Беременность могла быть и последствием изнасилования, и сознательным выбором женщины. Материнство давало некую иллюзию контроля над своей жизнью (именно самим своим выбором). Кроме того, материнство на некоторое время избавляло от одиночества, появлялась еще одна иллюзия — семейной свободной жизни. Для Хавы Волович[530] одиночество в лагере было самым мучительным фактором. «Просто до безумия, до битья головой об стенку, до смерти хотелось любви, нежности, ласки. И хотелось ребенка — существа самого родного и близкого, за которое не жаль было бы отдать жизнь. Я держалась сравнительно долго. Но так нужна, так желанна была родная рука, чтобы можно было хоть слегка на нее опереться в этом многолетнем одиночестве, угнетении и унижении, на которые человек был обречен. Таких рук было протянуто немало, из них я выбрала не самую лучшую.
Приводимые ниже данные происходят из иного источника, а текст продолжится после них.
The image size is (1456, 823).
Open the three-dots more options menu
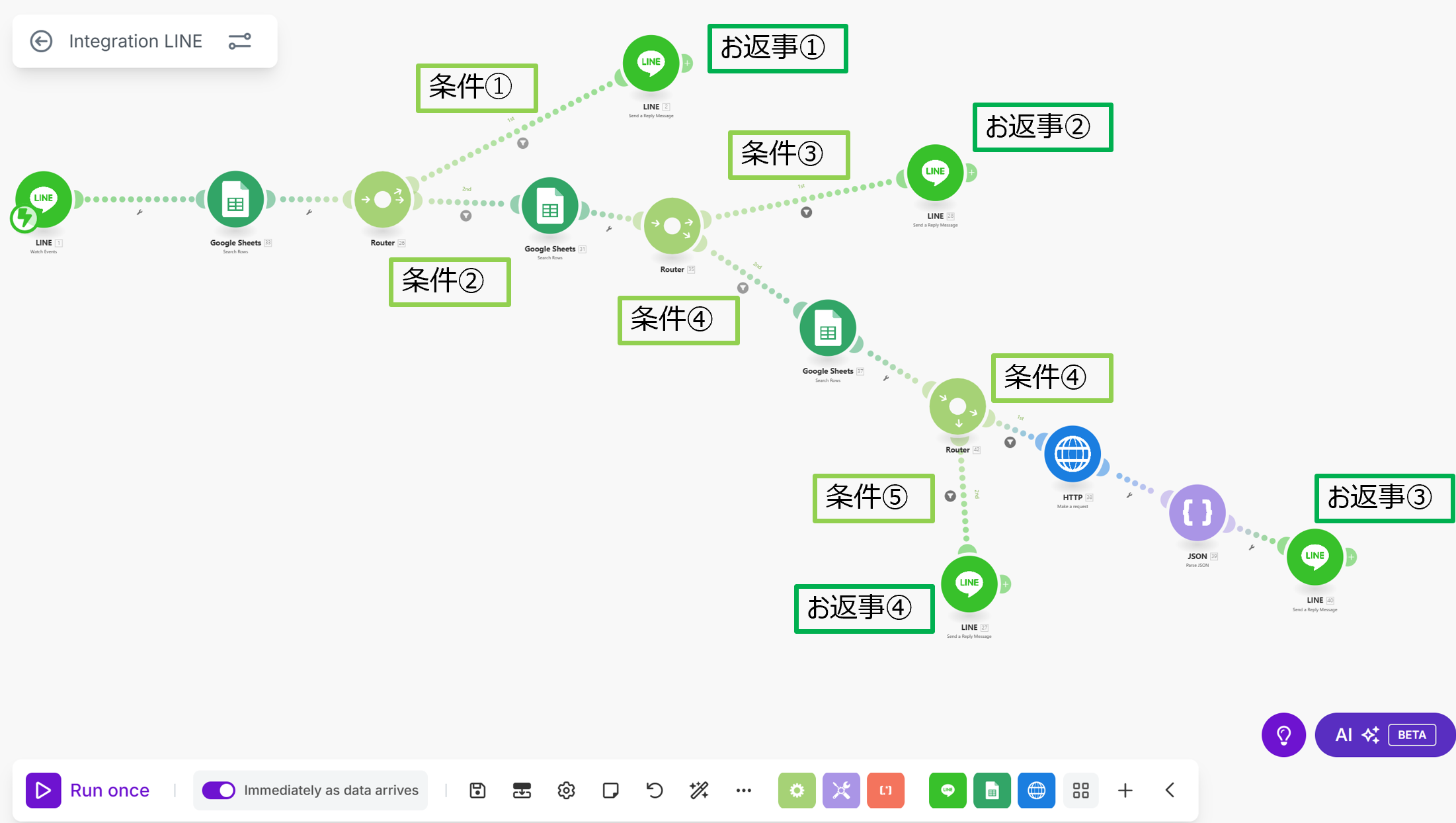coord(743,790)
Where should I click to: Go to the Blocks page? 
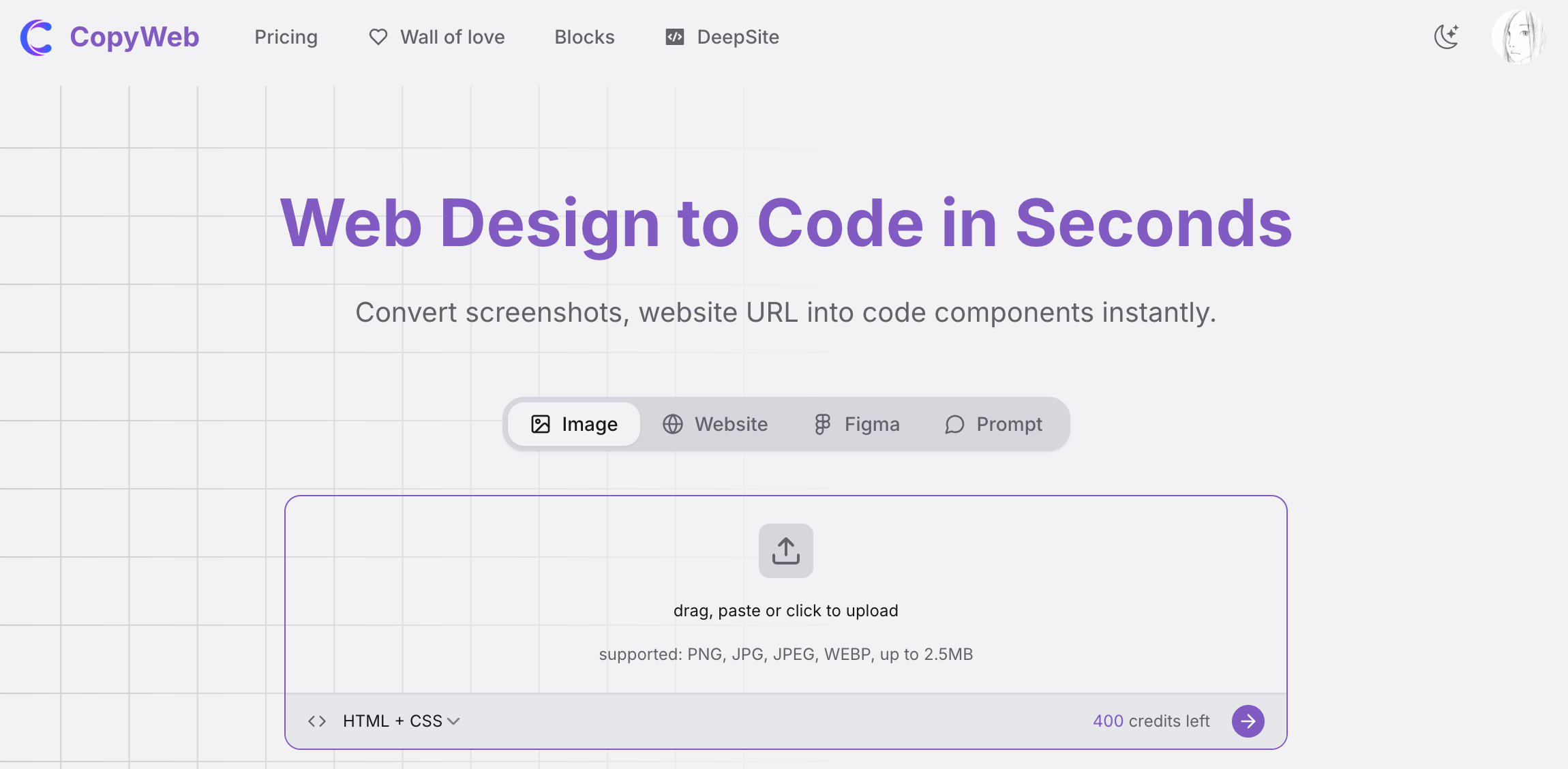pos(584,37)
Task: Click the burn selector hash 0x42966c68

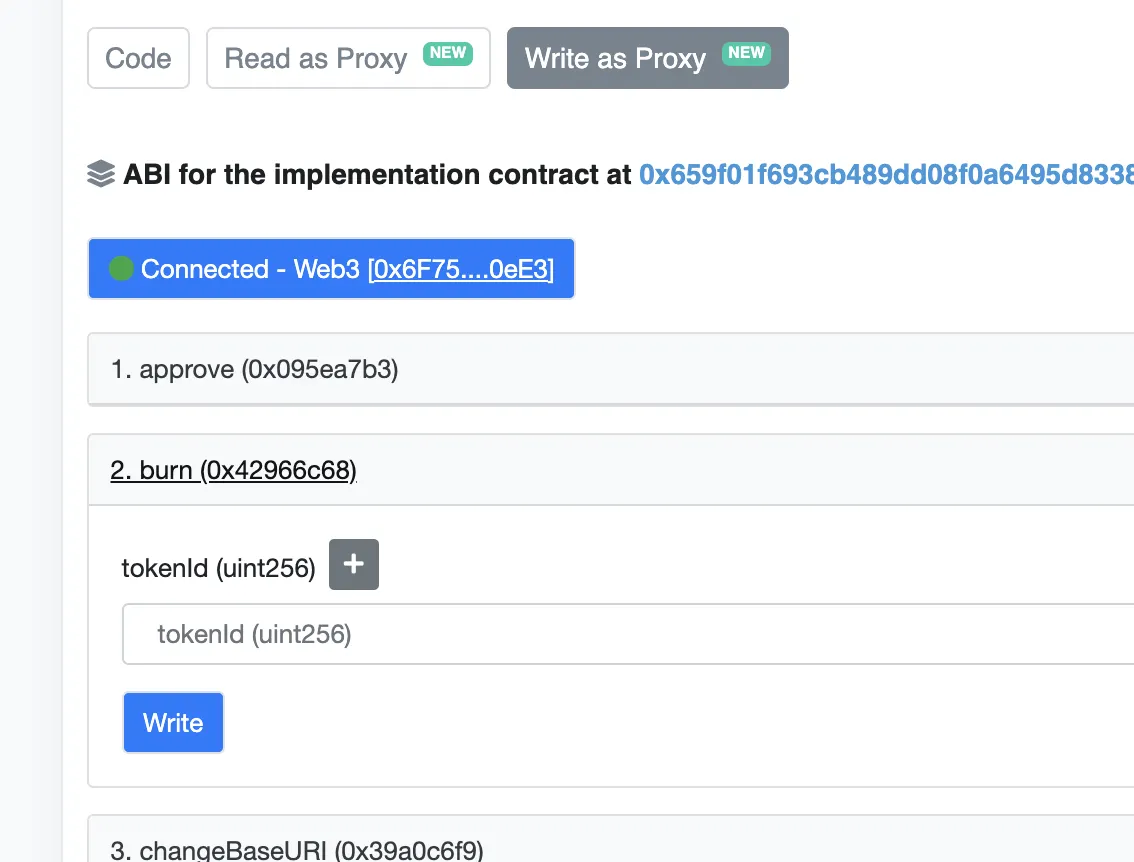Action: [x=279, y=470]
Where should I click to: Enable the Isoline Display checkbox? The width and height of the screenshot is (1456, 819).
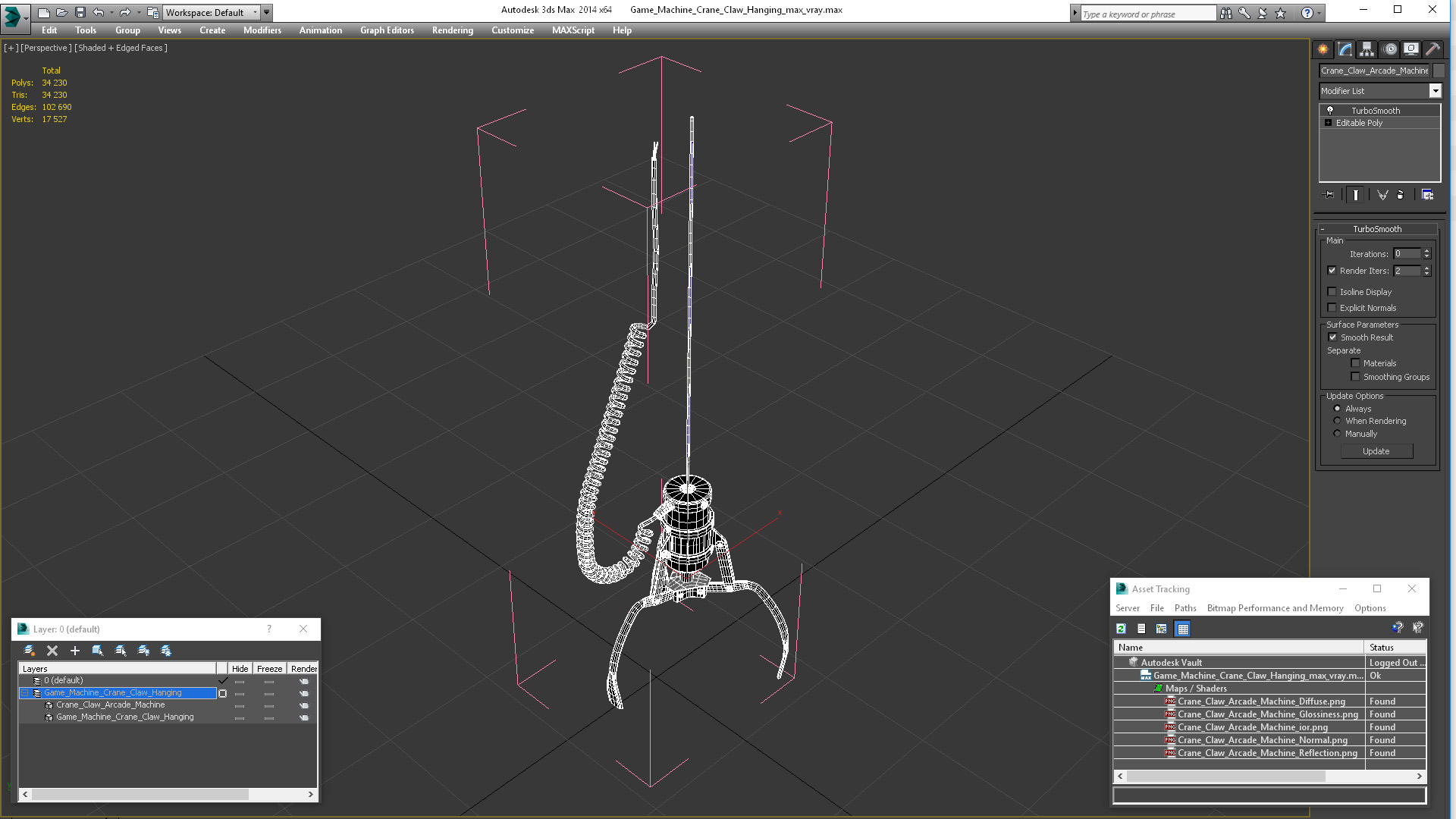tap(1332, 292)
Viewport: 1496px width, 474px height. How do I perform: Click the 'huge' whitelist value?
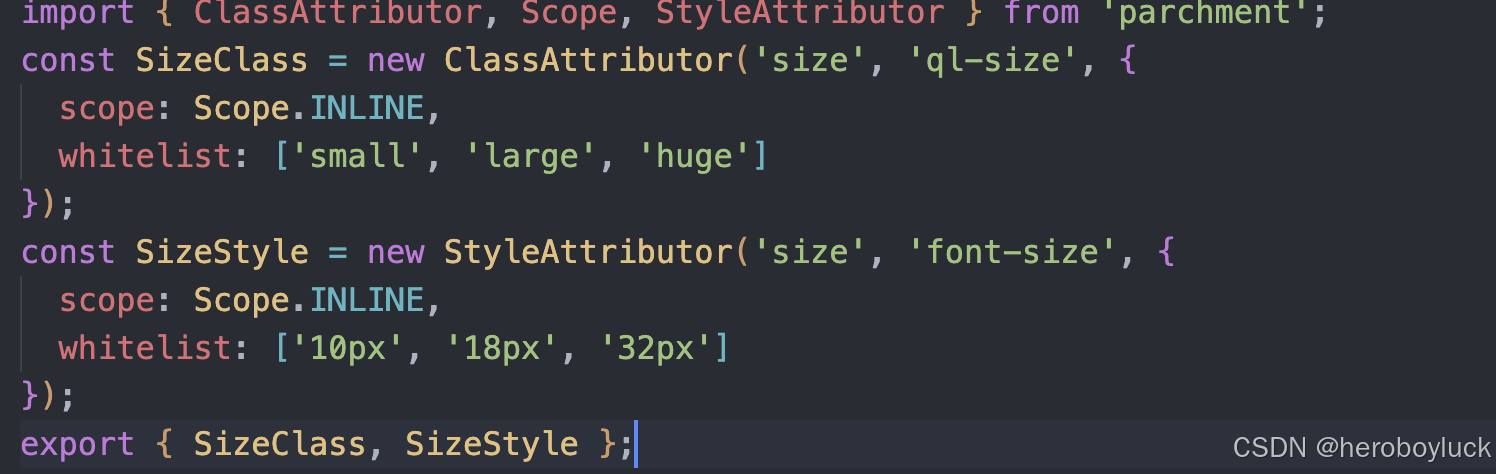coord(693,156)
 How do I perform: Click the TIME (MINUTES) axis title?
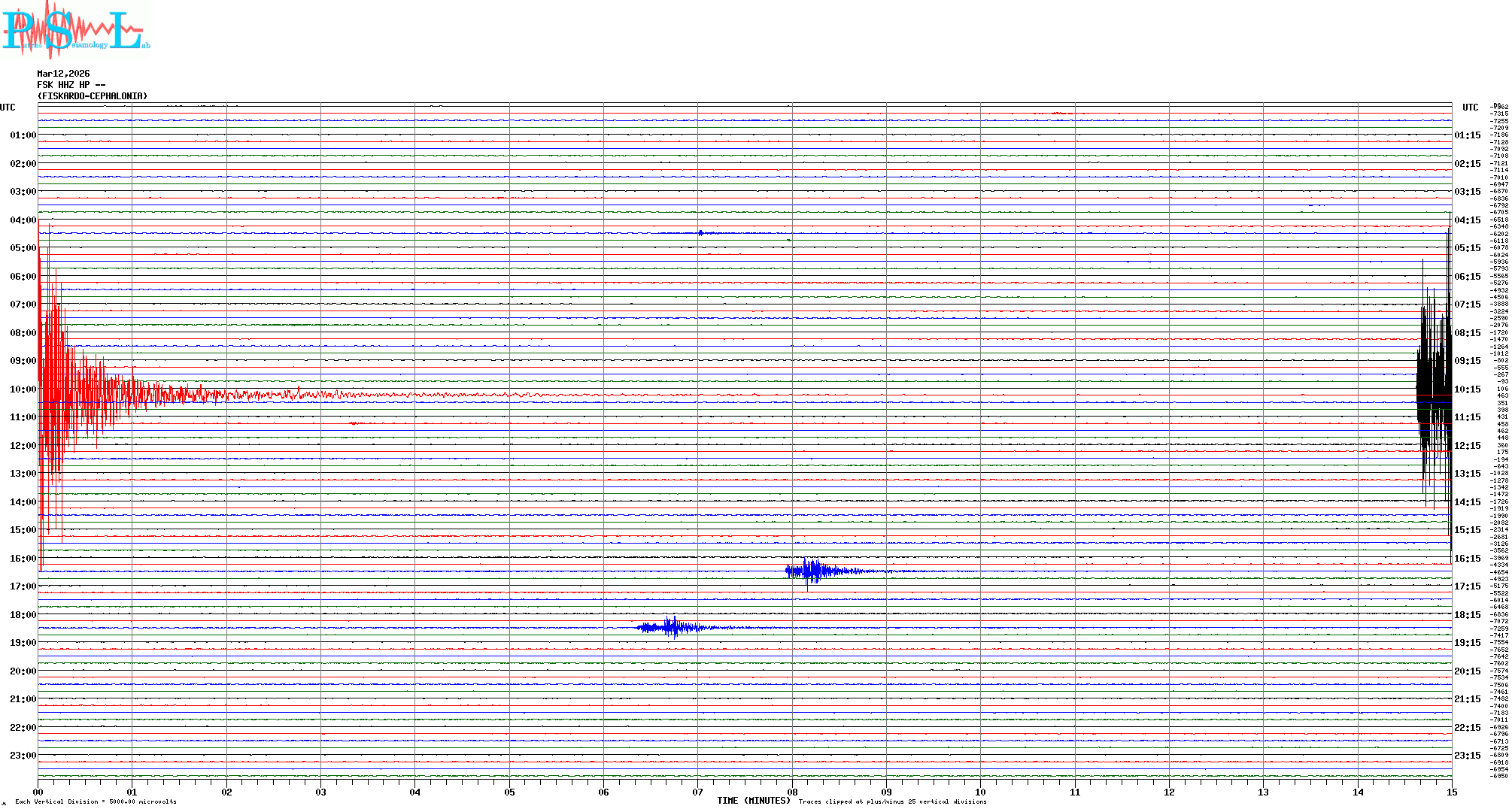click(753, 801)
А результатом была ангелоподобная, с золотыми кудряшками девочка, которую я назвала Элеонорой».[531] Дочь прожила чуть больше года и, несмотря на все усилия матери, умерла в лагере. Волович не разрешили выйти за зону и похоронить свою дочь, за чей гроб она отдала пять паек хлеба. Именно свой выбор — материнство — Хава Волович считает самым тяжелым преступлением: «Я совершила самое тяжкое преступление, единственный раз в жизни став матерью».[532] Анна Скригпшкова, побывав в подвале ЧК в 1920 г. и увидев умирающую от голода заключенную женщину с умирающим ребенком на руках, приняла сознательное решение «не быть матерью при социализме».